■ Brano di lettura:
-.-.-
Lotito: Contestazione? Vogliono spingermi a vendere Lazio, ma io non mollo

Roma, 23 feb. (LaPresse) - "C'è una regia chiara che sta cercando di spingermi a vendere la società, ma tutti questi che contestano devono farsene una ragione perché io la società non la vendo, anzi la lascerò a mio figlio. Le critiche sono bene accette, ma in questa contestazione c'entra poco lo sport". Così il presidente della Lazio Claudio Lotito ai microfoni di 'Serie A Live' su Premium Calcio è intervenuto in merito alla contestazione a lui riservata questa sera prima della gara poi vinta dai biancocelesti con il Sassuolo. "Con i debiti che aveva la Lazio non si sarebbe nemmeno potuta iscrivere quando l'ho presa io: abbiamo vinto delle competizioni, siamo stabilmente nelle coppe europee, abbiamo i conti a posto al contrario di altri club. Cosa si può imputarmi? Io faccio il presidente-tifoso, non il tifoso-presidente - ha sottolineato il numero uno della Lazio - Poi non sono infallibile, ma solo chi non lavora non fa errori: io se li compio lo faccio sempre in buona fede e per il bene della Lazio".
-.-.-
Riprendi il brano sulle dichiarazioni di Lotito dopo la sua ultima frase e proseguilo con qualche riga coerente con quanto precede. I record riportati di seguito non hanno alcun legame con il brano.
-.-.-
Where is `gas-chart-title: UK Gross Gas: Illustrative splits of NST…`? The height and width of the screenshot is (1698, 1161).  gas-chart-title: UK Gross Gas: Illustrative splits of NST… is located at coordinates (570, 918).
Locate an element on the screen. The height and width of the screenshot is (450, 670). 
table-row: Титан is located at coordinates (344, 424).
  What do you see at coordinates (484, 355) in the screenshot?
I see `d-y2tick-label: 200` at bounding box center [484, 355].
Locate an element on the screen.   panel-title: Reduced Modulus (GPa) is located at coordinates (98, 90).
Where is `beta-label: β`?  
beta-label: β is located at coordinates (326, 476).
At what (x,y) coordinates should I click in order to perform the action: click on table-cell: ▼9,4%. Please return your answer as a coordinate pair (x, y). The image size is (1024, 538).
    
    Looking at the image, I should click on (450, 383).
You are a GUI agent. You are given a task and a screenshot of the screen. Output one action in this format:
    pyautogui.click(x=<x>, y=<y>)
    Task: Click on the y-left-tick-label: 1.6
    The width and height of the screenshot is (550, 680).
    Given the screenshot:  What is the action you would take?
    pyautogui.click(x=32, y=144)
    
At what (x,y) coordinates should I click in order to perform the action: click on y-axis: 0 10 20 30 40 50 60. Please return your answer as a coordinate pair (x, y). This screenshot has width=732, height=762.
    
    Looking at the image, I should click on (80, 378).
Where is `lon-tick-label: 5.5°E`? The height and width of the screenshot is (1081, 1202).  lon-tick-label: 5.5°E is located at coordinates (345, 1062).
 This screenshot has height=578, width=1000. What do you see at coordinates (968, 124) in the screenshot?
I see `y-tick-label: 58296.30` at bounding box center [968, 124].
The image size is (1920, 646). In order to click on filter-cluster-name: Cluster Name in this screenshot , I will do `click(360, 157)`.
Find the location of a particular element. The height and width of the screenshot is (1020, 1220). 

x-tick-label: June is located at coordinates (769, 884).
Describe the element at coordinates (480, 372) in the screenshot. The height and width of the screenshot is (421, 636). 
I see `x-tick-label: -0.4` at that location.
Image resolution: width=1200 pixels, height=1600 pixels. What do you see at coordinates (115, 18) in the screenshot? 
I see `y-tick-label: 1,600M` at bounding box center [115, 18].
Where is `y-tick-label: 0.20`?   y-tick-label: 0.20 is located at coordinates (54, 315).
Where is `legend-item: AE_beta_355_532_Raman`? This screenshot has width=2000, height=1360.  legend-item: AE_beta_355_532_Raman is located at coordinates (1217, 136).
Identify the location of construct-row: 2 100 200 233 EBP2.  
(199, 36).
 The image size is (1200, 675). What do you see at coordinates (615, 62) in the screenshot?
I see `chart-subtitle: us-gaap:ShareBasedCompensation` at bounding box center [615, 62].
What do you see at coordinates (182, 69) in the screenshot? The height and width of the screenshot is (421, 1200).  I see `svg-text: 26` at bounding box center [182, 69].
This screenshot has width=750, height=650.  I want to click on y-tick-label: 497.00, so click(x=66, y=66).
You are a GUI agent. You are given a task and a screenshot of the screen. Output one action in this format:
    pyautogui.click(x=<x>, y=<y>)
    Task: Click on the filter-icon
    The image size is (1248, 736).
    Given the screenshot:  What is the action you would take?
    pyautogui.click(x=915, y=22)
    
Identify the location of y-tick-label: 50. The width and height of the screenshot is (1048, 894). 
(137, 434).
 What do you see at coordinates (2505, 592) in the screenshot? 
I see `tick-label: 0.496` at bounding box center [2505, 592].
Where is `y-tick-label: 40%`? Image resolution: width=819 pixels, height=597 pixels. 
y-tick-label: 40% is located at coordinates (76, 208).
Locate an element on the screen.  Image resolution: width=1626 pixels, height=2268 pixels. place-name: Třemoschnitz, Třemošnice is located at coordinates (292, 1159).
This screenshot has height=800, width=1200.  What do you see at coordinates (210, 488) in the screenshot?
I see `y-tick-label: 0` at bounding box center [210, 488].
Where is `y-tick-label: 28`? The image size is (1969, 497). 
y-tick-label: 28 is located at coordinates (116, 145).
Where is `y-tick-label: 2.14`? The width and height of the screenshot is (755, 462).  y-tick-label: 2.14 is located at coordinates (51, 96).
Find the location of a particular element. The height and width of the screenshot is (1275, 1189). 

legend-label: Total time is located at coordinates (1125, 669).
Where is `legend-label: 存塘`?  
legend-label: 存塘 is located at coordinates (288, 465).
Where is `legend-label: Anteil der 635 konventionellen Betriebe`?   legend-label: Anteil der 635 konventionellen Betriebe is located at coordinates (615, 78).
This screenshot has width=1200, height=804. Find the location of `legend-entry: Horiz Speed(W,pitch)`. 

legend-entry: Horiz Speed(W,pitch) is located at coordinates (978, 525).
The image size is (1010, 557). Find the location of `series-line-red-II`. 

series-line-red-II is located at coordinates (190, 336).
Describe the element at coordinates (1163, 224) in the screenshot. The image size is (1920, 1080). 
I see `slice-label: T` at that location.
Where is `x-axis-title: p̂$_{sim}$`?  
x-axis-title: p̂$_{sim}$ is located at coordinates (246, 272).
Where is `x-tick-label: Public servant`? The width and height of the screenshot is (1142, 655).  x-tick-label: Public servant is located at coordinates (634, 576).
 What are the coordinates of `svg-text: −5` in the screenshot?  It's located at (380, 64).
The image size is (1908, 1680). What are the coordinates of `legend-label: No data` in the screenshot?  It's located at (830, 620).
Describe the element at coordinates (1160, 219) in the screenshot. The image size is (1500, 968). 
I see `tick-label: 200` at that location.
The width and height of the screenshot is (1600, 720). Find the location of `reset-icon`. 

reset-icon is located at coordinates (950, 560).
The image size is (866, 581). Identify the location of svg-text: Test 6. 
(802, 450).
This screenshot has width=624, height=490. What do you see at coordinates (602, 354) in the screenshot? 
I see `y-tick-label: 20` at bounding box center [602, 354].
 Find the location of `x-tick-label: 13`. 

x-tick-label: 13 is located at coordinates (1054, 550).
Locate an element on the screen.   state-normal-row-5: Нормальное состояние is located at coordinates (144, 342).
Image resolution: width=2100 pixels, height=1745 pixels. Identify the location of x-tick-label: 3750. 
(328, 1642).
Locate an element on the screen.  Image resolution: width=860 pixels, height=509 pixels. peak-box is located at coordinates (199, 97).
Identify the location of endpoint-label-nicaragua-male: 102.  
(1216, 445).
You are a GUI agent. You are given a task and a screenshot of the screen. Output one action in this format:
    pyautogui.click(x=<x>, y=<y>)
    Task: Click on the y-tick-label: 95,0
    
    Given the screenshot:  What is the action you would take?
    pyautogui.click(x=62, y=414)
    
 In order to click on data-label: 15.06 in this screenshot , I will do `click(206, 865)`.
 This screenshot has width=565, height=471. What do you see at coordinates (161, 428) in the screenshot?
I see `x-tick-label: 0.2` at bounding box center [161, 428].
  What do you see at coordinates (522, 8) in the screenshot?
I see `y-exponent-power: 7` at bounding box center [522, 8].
-.-.-
■ Risultato atteso:
Nonostante le critiche Lotito non è intenzionato a cedere. "Il mio motto è lo stesso di questa società: non mollare mai. La cosa che apprezzo invece è che le istituzioni mi sono state e mi stanno vicine, come stasera ha fatto Beretta (presidente della Lega Serie A, ndr) - ha rivelato il presidente della Lazio - È ora di finirla di strumentalizzare il calcio per situazioni di natura diversa: la gente dovrebbe condannarli questi episodi. Cosa contestano? Ho salvato questa squadra dal fallimento, ho fatto dei miracoli", ha concluso.